Leaving out all pictures, transcribe the lines below exactly, from the first through the line containing "Viewport: 1044px width, 507px height.".

Stored data:
────────────────

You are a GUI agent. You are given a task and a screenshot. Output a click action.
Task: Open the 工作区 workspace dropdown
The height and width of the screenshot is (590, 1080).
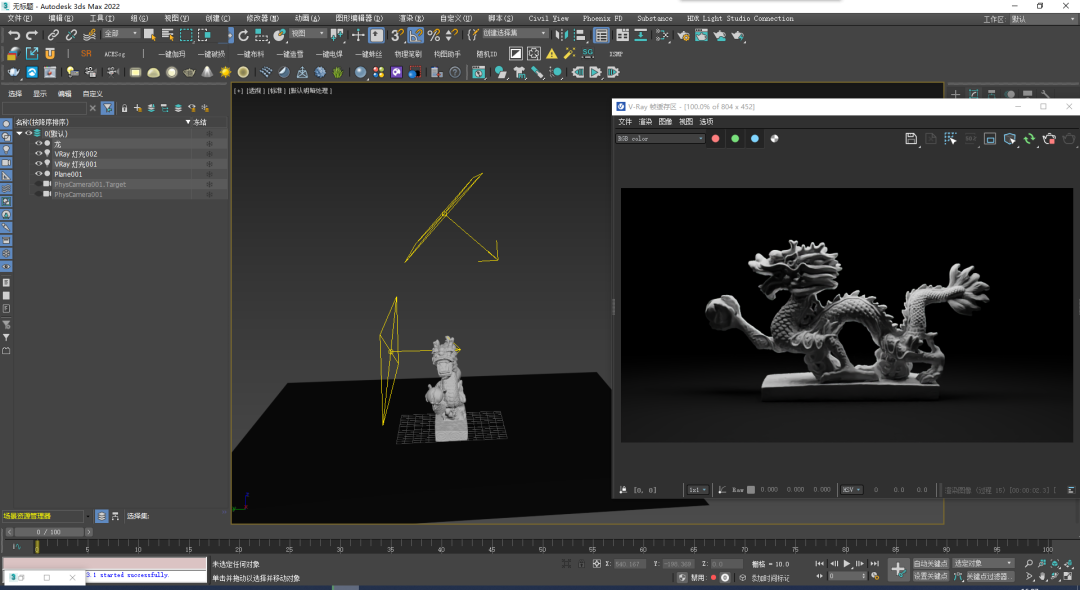(x=1040, y=19)
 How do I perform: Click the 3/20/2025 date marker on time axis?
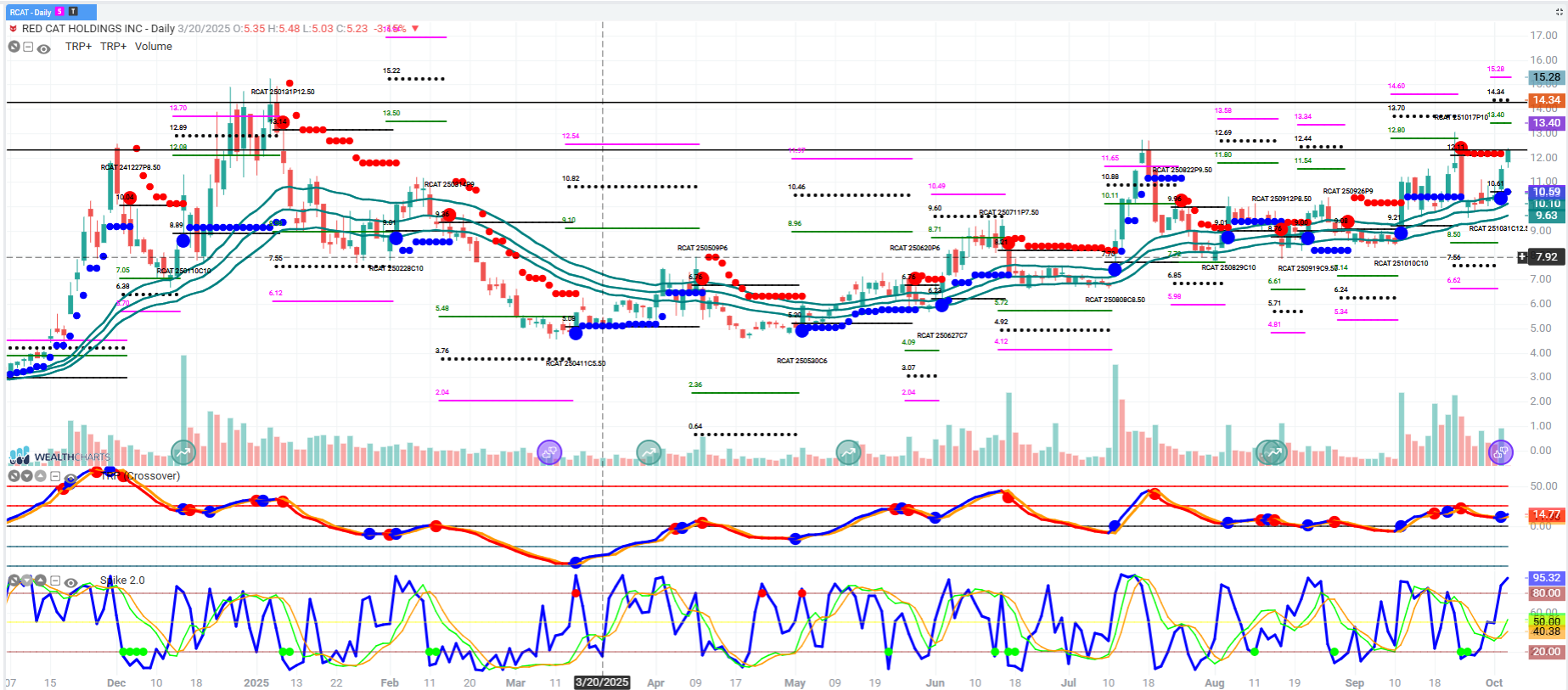coord(602,682)
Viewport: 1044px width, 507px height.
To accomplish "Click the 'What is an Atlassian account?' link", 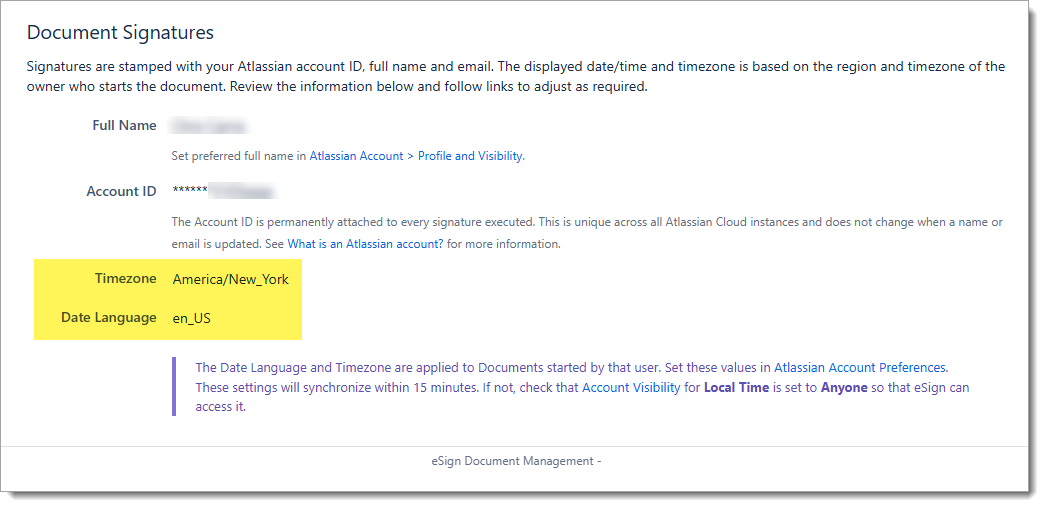I will coord(365,244).
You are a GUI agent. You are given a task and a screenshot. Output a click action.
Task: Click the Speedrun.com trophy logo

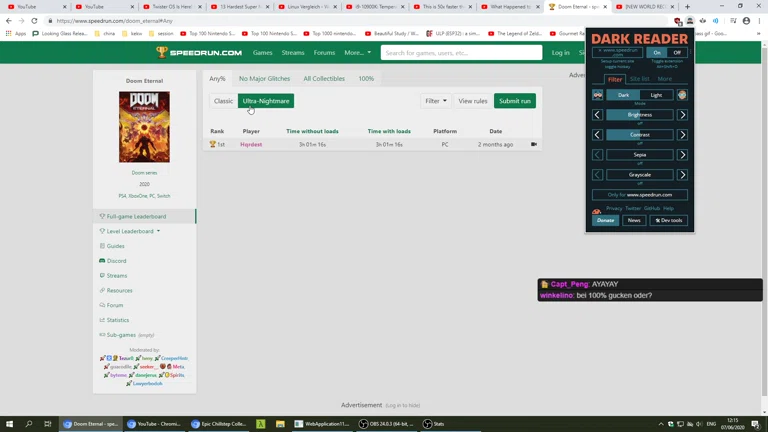point(162,53)
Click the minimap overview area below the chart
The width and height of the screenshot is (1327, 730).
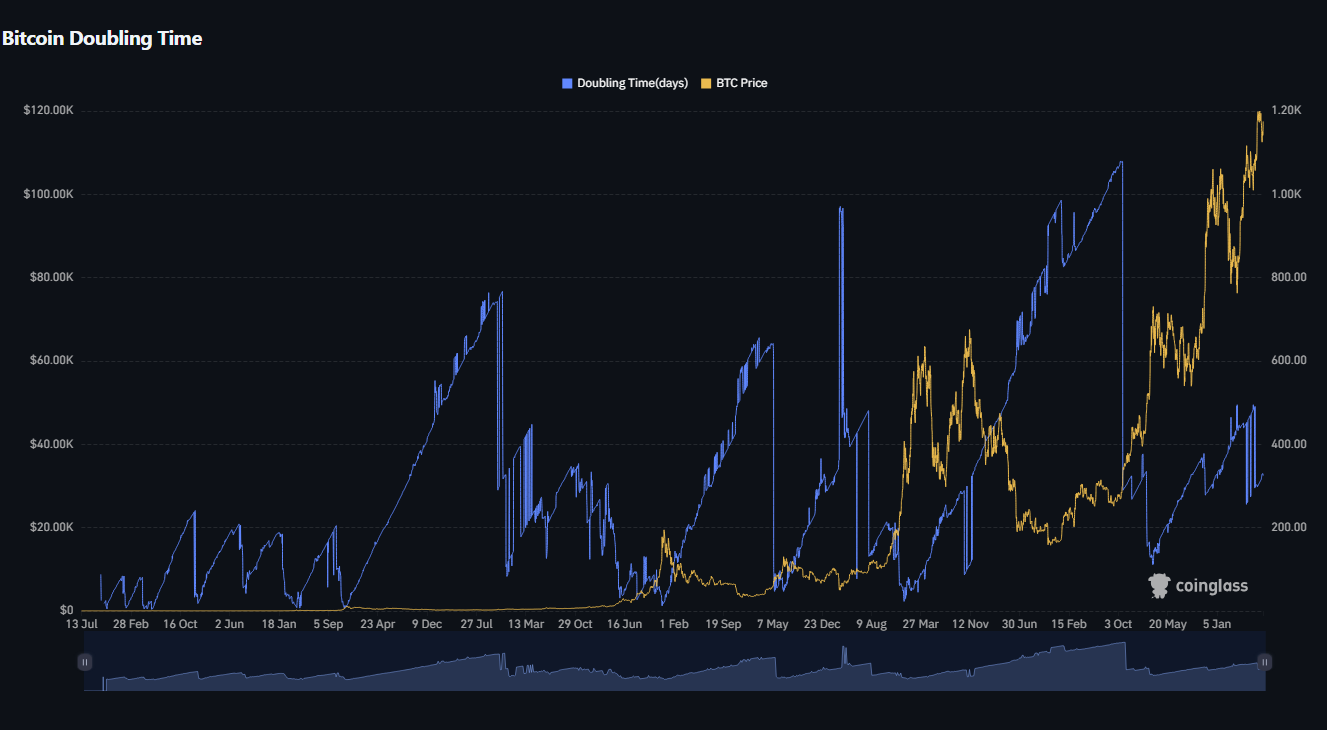[x=674, y=665]
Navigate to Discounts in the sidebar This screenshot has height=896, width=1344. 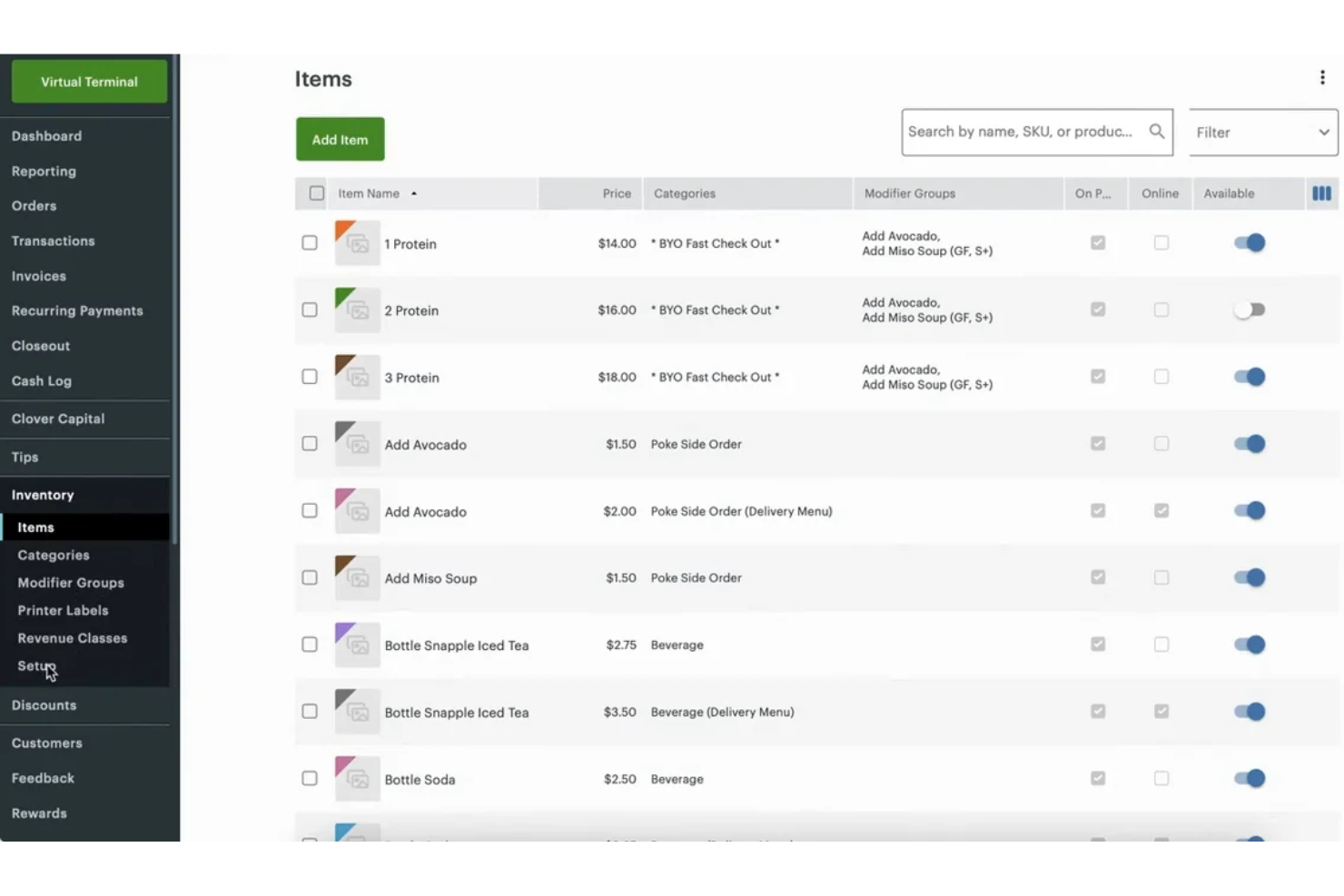(x=44, y=704)
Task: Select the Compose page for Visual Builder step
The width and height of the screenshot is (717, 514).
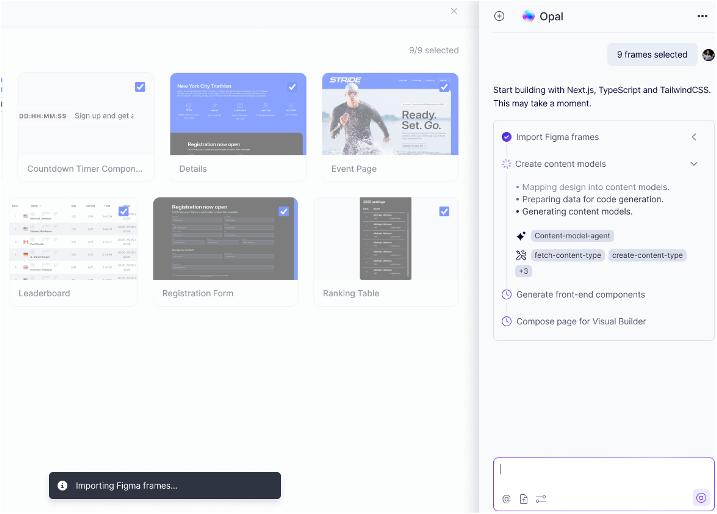Action: pyautogui.click(x=581, y=321)
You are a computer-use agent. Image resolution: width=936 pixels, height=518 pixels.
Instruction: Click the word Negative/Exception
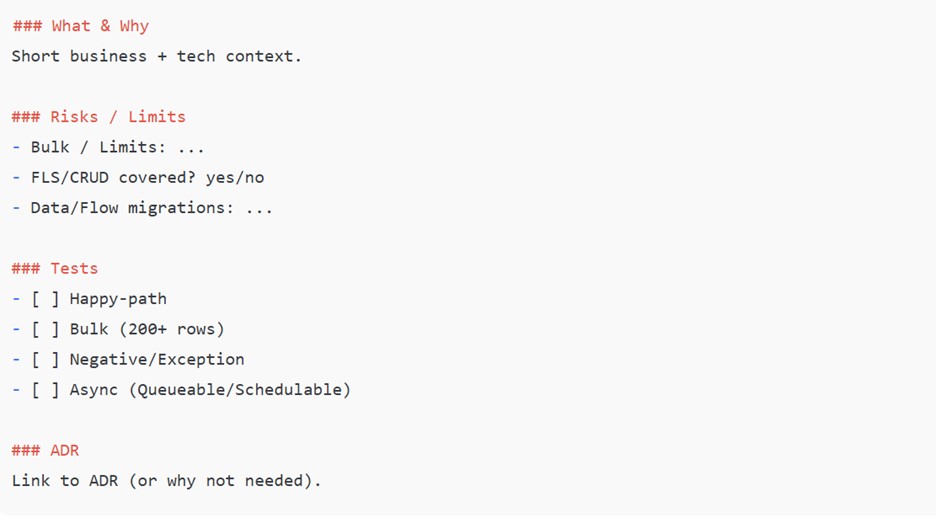[x=157, y=360]
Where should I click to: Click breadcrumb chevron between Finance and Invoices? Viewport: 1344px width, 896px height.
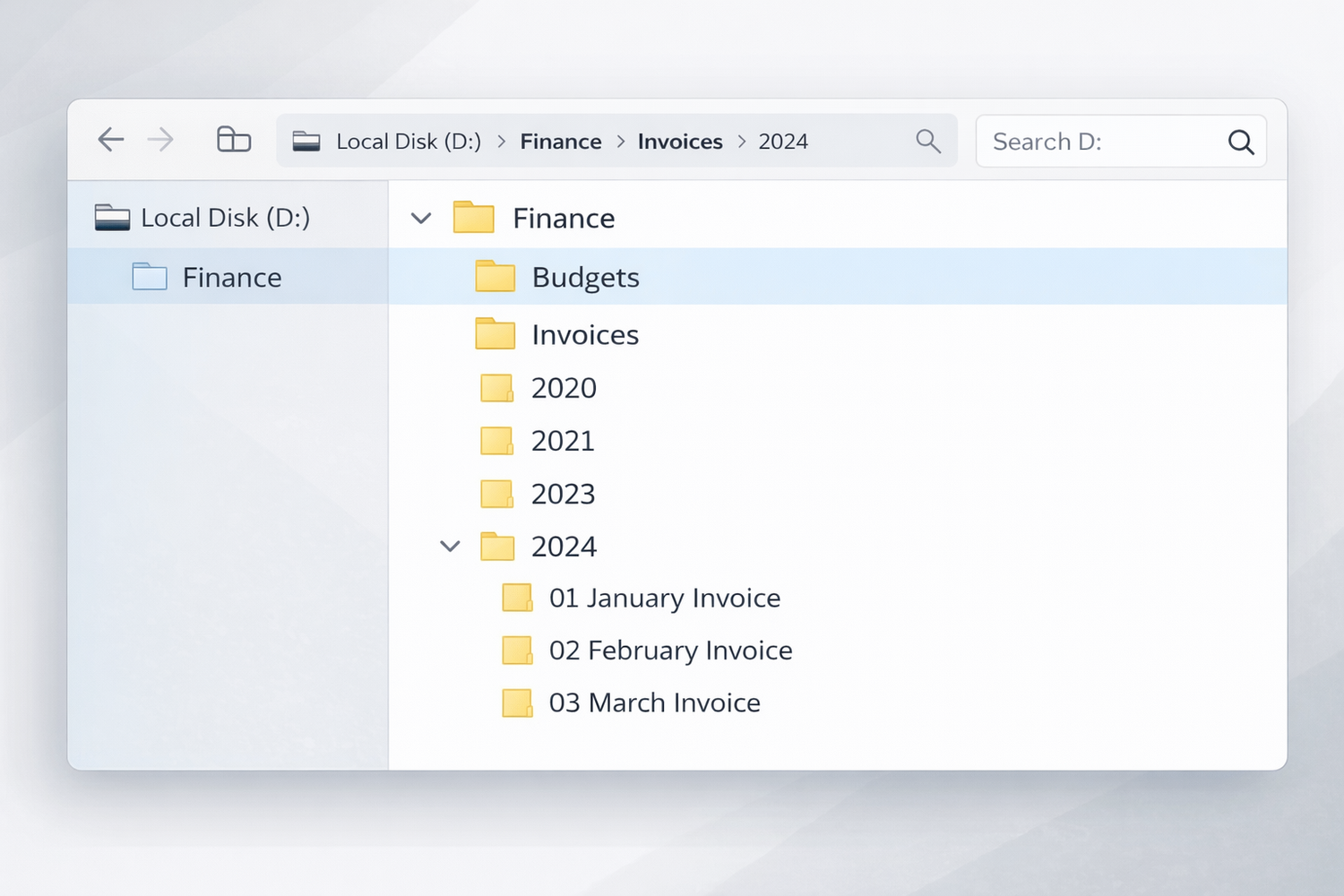(620, 142)
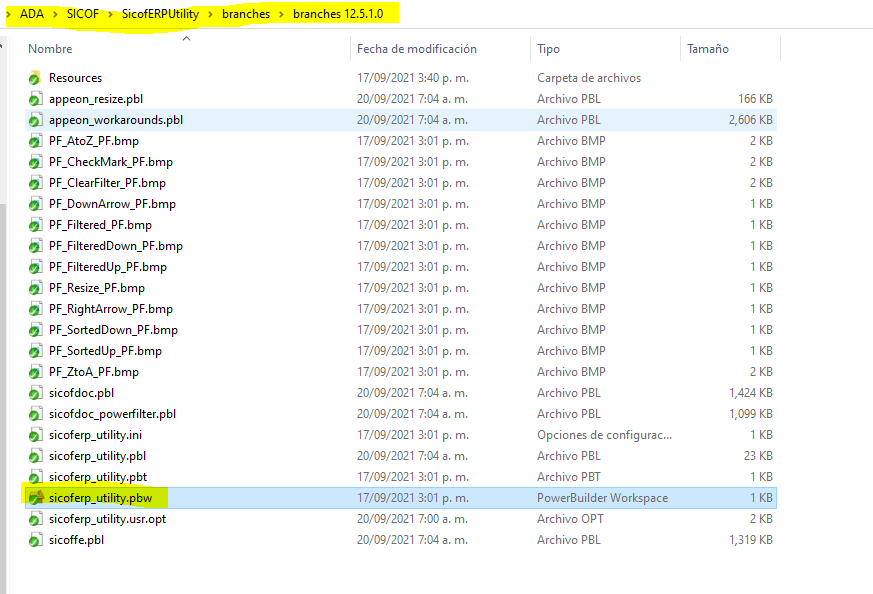873x594 pixels.
Task: Select the appeon_resize.pbl file icon
Action: [35, 99]
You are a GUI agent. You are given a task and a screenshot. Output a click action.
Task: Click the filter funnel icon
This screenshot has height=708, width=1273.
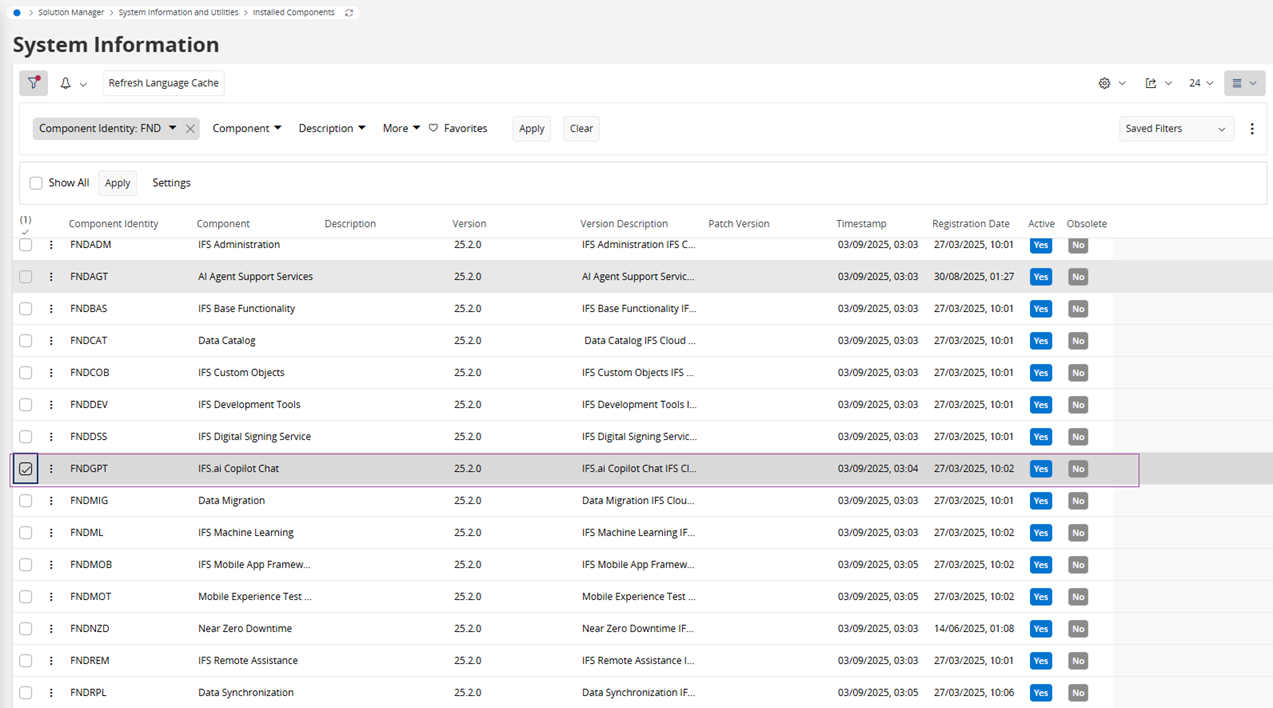point(33,83)
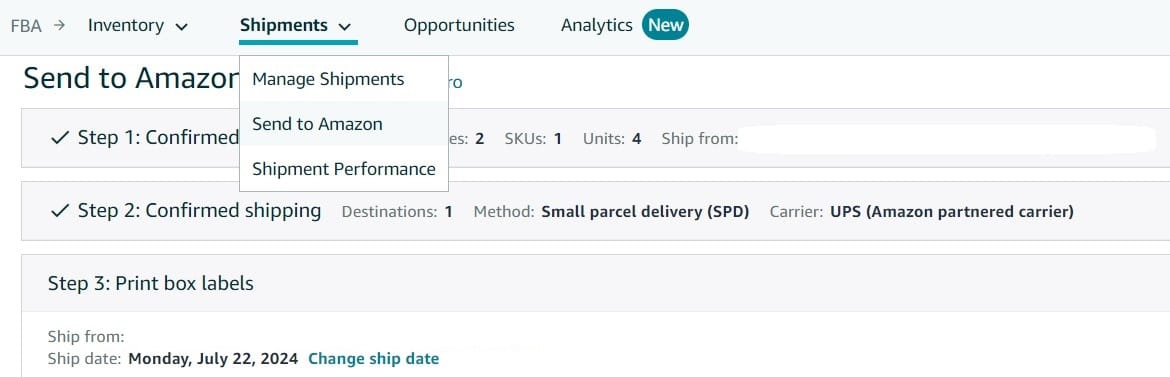This screenshot has width=1170, height=377.
Task: Expand the Inventory dropdown chevron
Action: [181, 27]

────────────────

◆ **Result of the task**:
You are a GUI agent. You are given a task and a screenshot. Output a click action.
Task: Open the 工作区 workspace dropdown
The height and width of the screenshot is (590, 1080).
(x=1040, y=19)
 How do I perform: Click the 3/20/2025 date marker on time axis?
coord(602,682)
Viewport: 1044px width, 507px height.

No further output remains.